EXERCISE INPUT>
- Opening Delimiter -
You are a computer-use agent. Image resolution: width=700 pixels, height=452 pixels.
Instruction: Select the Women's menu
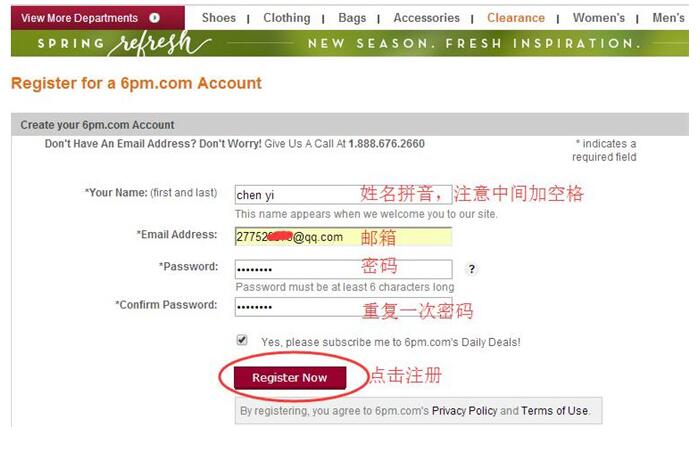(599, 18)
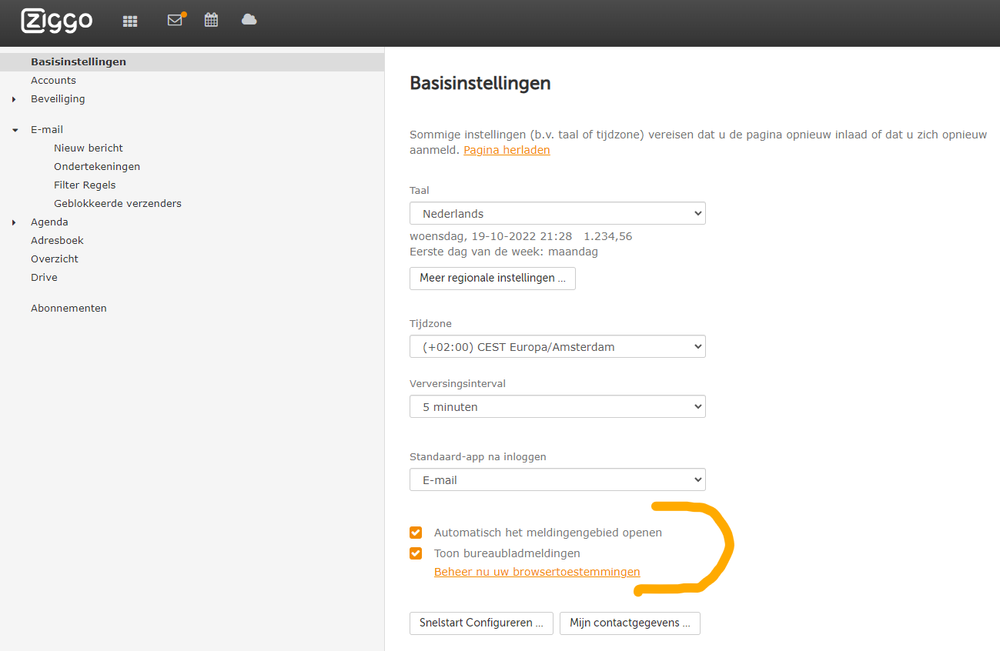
- Closing Delimiter -
- Opening Delimiter -
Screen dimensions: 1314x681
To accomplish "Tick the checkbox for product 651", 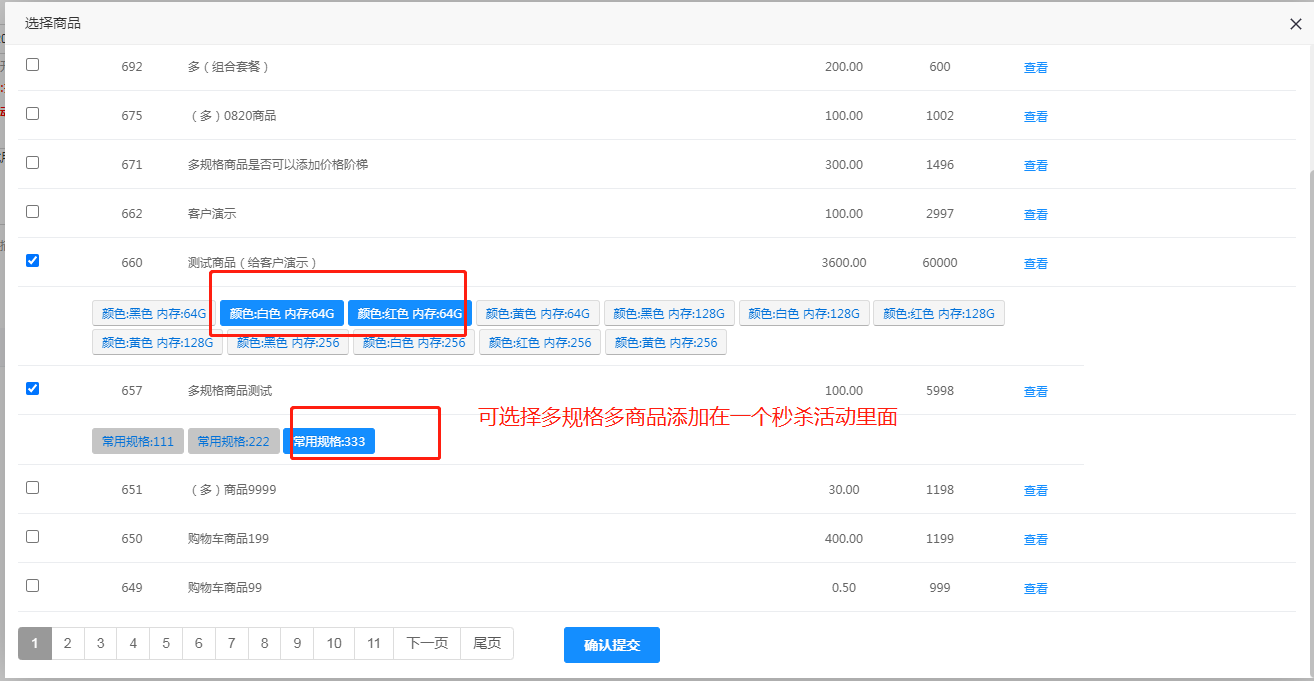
- Closing Delimiter -
Could you transcribe exactly the entries above, but only the lines from the one with "Screen dimensions: 1314x681" through the one with "the checkbox for", and without pictures?

RESPONSE TO THIS TASK>
Screen dimensions: 1314x681
To accomplish "Tick the checkbox for product 651", 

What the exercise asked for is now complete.